- _Task directions_:
Which lines should you copy word for word? Copy the records starting at the line containing "Task: Click the 01/15 date axis label" and ending at the line containing "I will point(637,73).", both lines included.

- _Given entries_:

^^^^^^^^

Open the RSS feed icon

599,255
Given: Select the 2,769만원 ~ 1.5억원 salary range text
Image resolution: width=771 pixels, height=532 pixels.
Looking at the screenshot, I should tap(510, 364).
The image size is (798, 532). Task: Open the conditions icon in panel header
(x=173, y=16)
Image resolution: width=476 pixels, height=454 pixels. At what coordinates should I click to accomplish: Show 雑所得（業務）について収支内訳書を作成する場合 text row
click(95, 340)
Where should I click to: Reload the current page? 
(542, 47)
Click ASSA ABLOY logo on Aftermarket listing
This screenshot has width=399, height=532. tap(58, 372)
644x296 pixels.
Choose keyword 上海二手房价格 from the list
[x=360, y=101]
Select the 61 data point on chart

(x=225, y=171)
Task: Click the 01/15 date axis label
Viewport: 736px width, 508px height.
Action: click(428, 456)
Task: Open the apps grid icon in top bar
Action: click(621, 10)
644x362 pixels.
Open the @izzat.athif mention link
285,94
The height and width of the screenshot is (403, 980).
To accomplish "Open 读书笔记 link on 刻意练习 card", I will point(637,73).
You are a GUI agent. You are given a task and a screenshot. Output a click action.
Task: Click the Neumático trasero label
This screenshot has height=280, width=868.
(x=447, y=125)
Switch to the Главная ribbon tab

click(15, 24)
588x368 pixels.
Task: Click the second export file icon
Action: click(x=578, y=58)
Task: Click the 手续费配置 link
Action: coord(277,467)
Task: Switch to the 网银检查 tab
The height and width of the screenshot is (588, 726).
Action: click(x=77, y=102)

^^^^^^^^

- _Solved problem_:
Task: Click the 01/15 date axis label
Viewport: 736px width, 508px height.
Action: click(428, 456)
Task: Open the apps grid icon in top bar
Action: click(621, 10)
644x362 pixels.
Open the @izzat.athif mention link
285,94
The height and width of the screenshot is (403, 980).
To accomplish "Open 读书笔记 link on 刻意练习 card", I will point(637,73).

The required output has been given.